Une histoire de prestige
Les officiers du service militaire réquisitionnent des hommes ukrainiens et les envoient dans les centres de recrutement. Lisiy n'est pas fier de ces méthodes mais il reste pragmatique: «C'est notre tâche de motiver les nouveaux. Nous nous occupons d'eux, nous les intégrons dans la famille Aidar. Et surtout, nous les formons correctement.»
Depuis l'invasion de 2022, les armes et les techniques de guerre évoluent en permanence. Il est désormais rare que les soldats ukrainiens et russes s'affrontent directement. Il y a deux ans, c'était l'artillerie qui dominait. Désormais, ce sont les missiles à longue portée et les drones armés.
Yuryj Bereza a été le commandant du bataillon Dnipro 1. Dès les premiers mois de la guerre, lui et ses soldats ont piloté des drones lanceurs de grenades. Bereza pense que l'utilisation des drones affaiblit le moral des troupes: «Il n'y a presque pas de contact direct avec l'ennemi. On pilote un drone et on tue. On tire des missiles et peut-être qu'on atteint notre cible. Pour de nombreux commandants, c'est une question de prestige, mais on n'écrit pas d'histoires héroïques avec les techniques de guerre moderne.» Bereza a plus de neuf ans de guerre contre la Russie derrière lui. Il a été blessé à plusieurs reprises et ne compte plus les camarades qu'il a perdu. Il a toujours rappelé à ses soldats que le plus important était leur survie. Sa devise: «Seul un soldat vivant peut tuer».
«Je me battrai pour eux»
R2-D2 se souvient encore du jour où il a appris qu'il devrait partir au combat. «J'avais tellement peur», raconte-t-il. Lors de sa formation, il a appris comment se comporter sur le front. «Maintenant, je me sens plus confiant et prêt à me battre.» Lundi prochain, l'Ukraine et les Etats-Unis se rencontreront en Arabie saoudite pour négocier un cessez-le-feu avec la Russie. Le président ukrainien devra mettre de l'eau dans son vin s'il veut préserver ses troupes. Pour R2-D2, une trêve serait acceptable. «Un cessez-le-feu nous laisse le temps de nous reposer et réfléchir à ce que nous voulons vraiment.»

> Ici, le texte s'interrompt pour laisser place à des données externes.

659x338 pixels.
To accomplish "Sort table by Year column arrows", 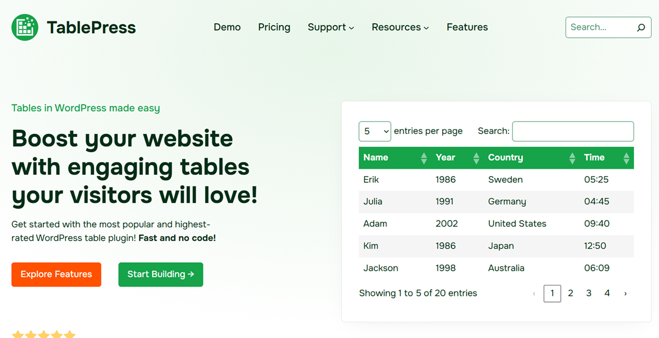I will click(x=476, y=158).
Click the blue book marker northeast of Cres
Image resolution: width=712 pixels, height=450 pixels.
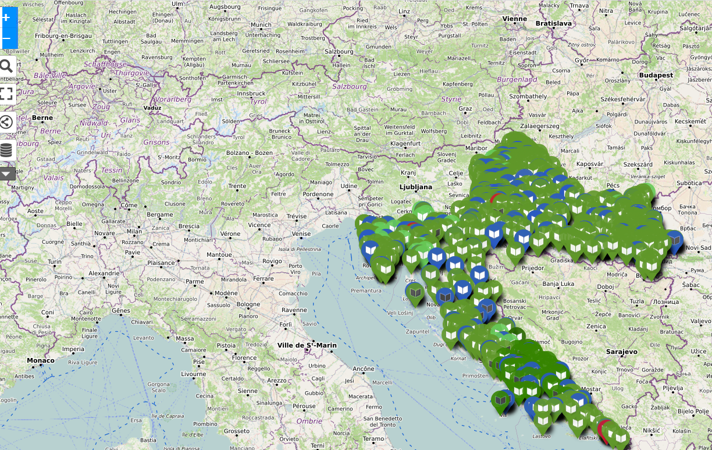[438, 256]
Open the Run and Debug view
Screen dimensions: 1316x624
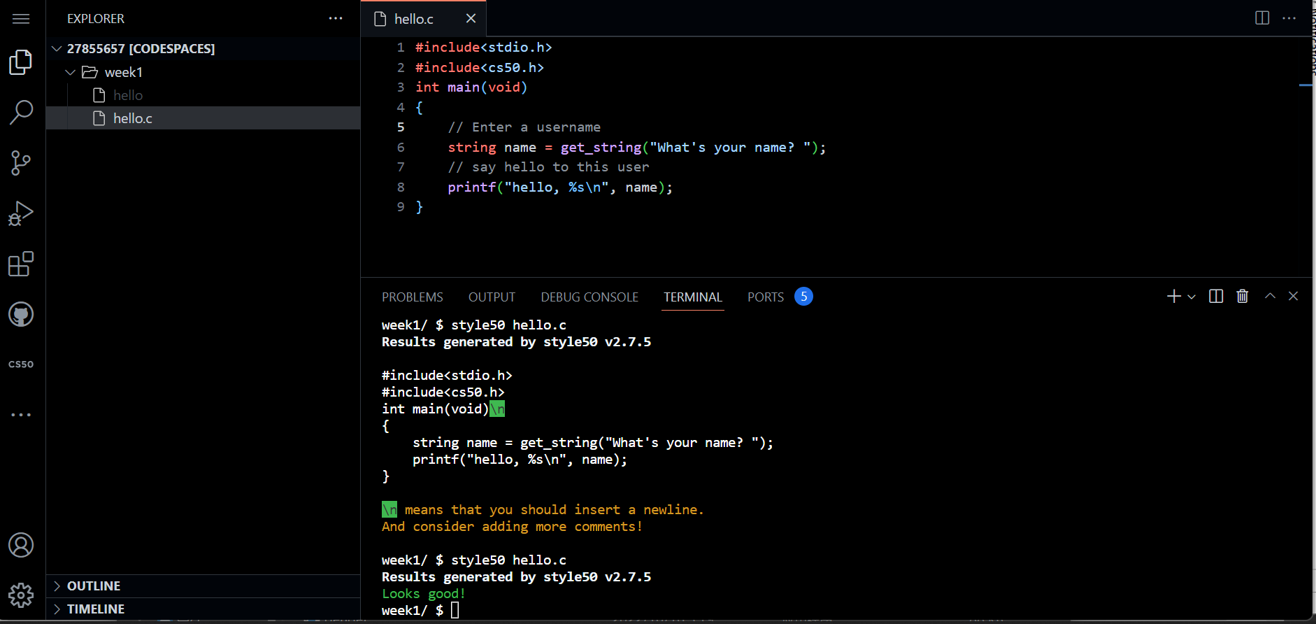pyautogui.click(x=21, y=213)
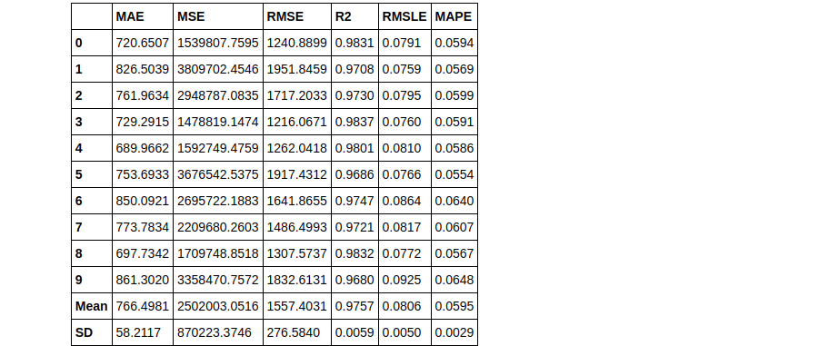The image size is (829, 346).
Task: Click the MAPE column header
Action: (453, 16)
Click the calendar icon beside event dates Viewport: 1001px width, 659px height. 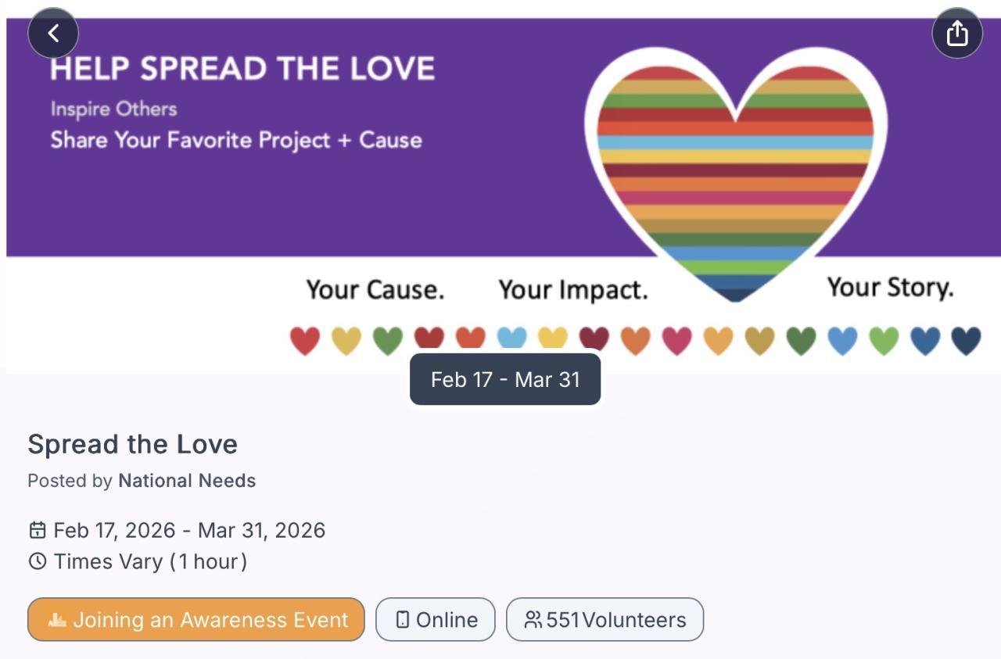37,531
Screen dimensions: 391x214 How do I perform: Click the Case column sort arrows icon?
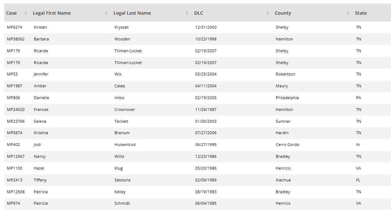pos(25,13)
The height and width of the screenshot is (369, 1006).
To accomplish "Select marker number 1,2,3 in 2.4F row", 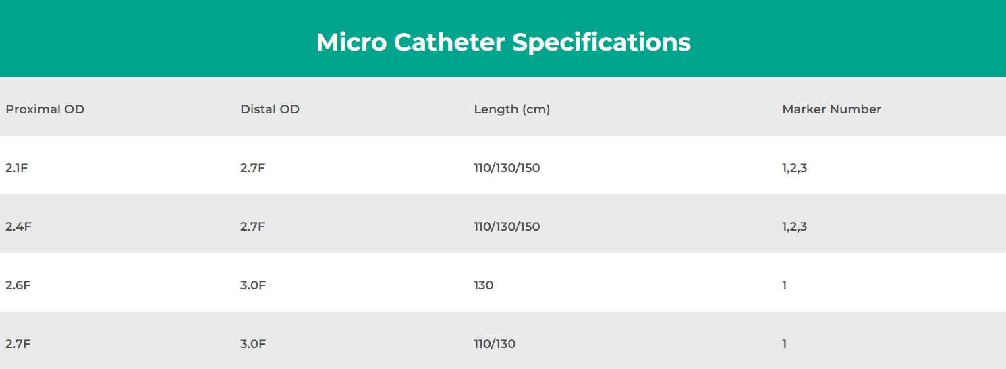I will (794, 227).
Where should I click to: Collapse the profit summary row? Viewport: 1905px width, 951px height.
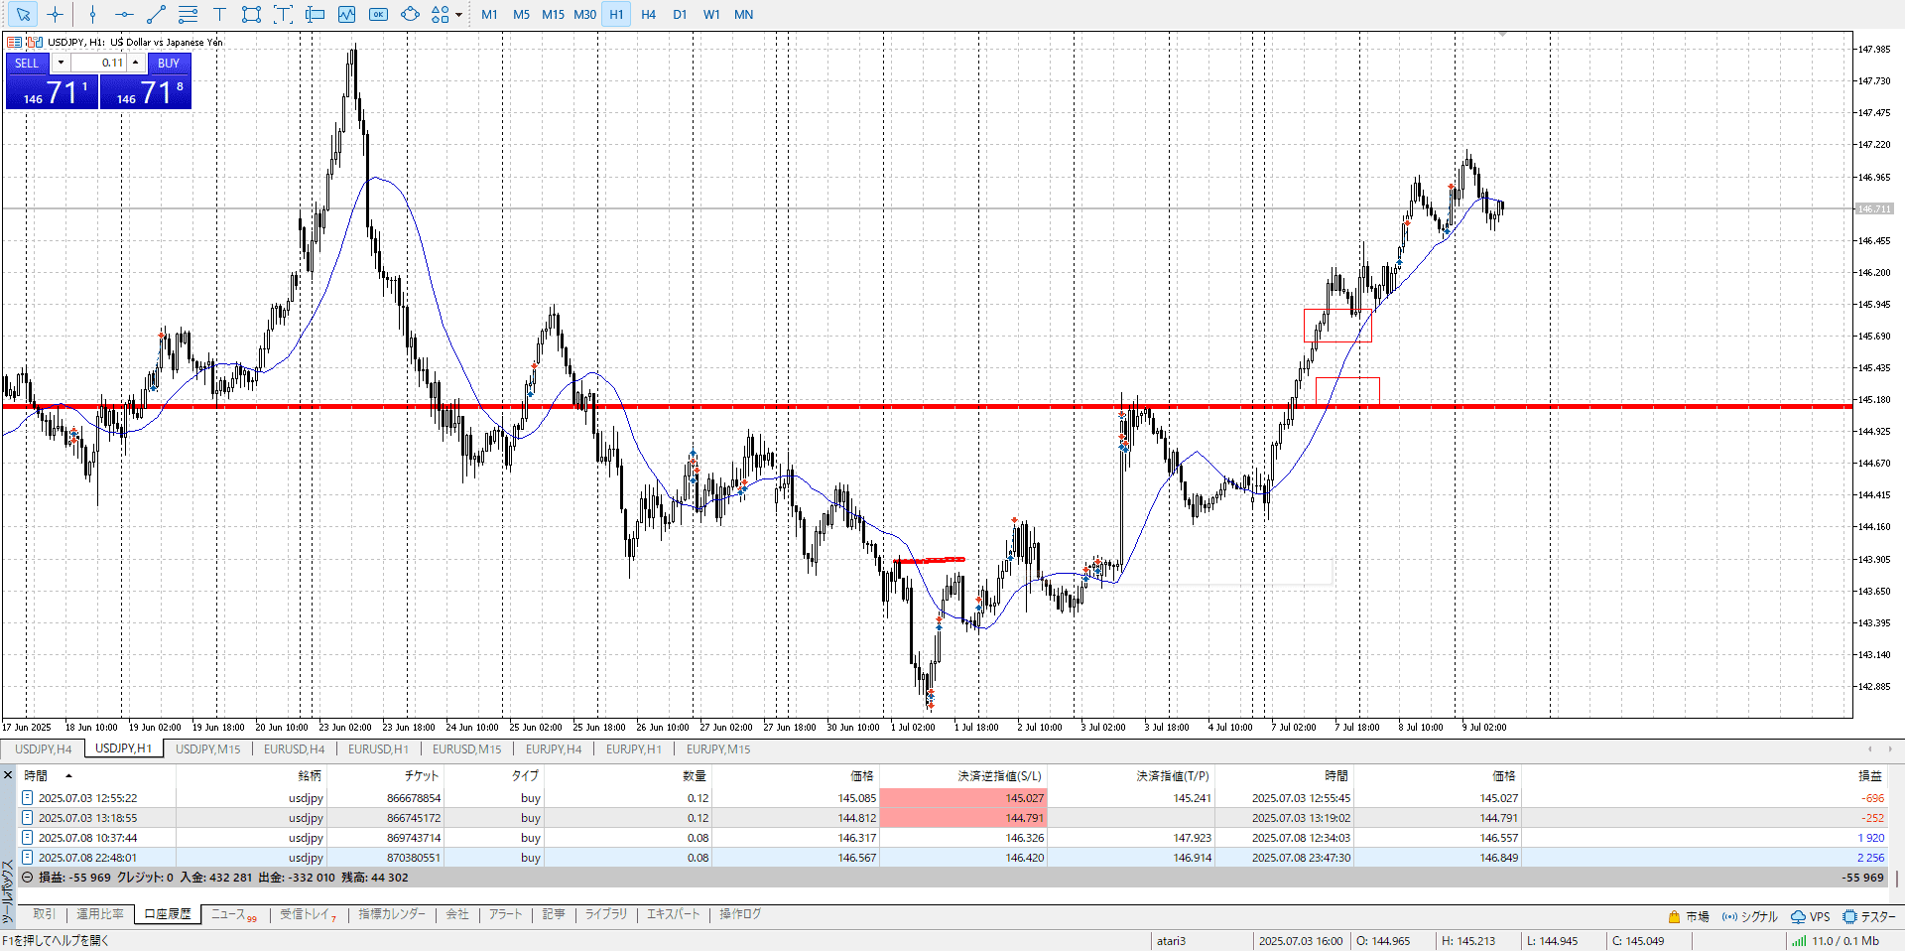click(28, 878)
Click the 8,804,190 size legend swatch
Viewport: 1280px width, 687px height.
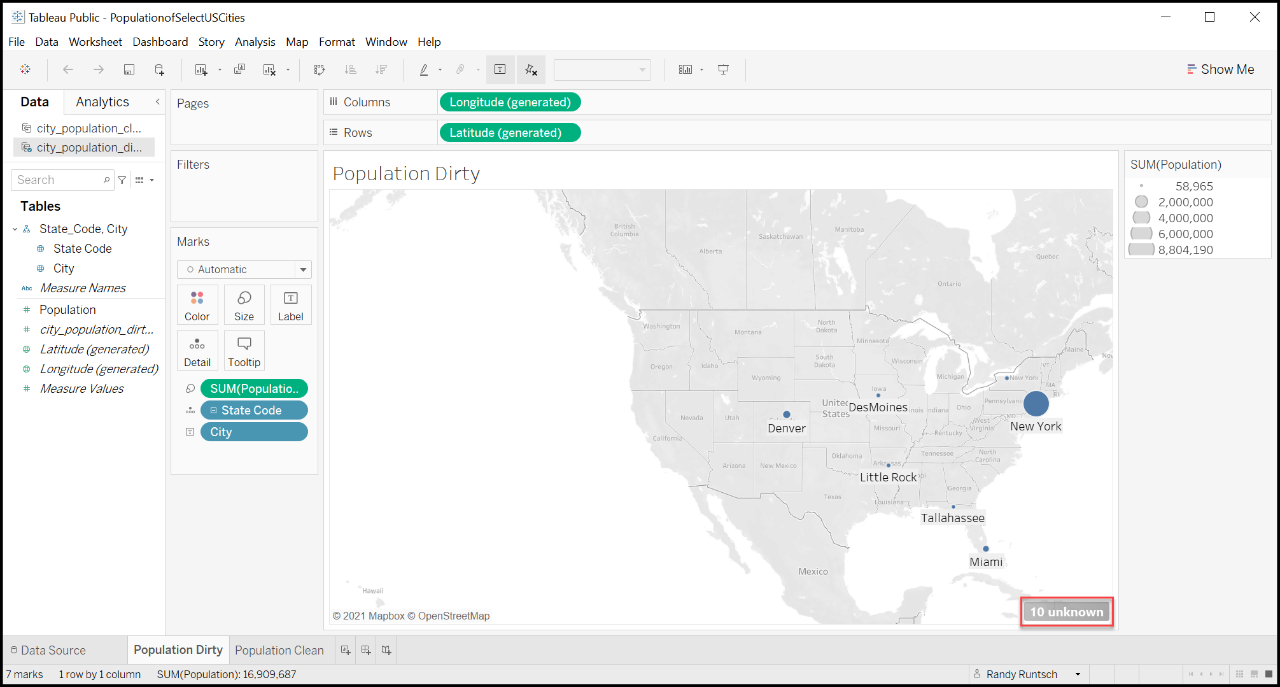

Lisiy libère les recrues pour la pause de midi. Au menu: de la nourriture en conserve et des barres énergétiques. Le commandant a pratiquement tout sacrifié pour la libération des territoires occupés dans l'est de l'Ukraine. Tous ses biens tiennent dans une petite voiture. Il voit à peine sa famille. Pour lui, déposer les armes maintenant n'est pas une option. «Abandonner nos frères et sœurs, nos enfants, aux occupants? Jamais. Tant que mon cœur battra, je me battrai pour eux.»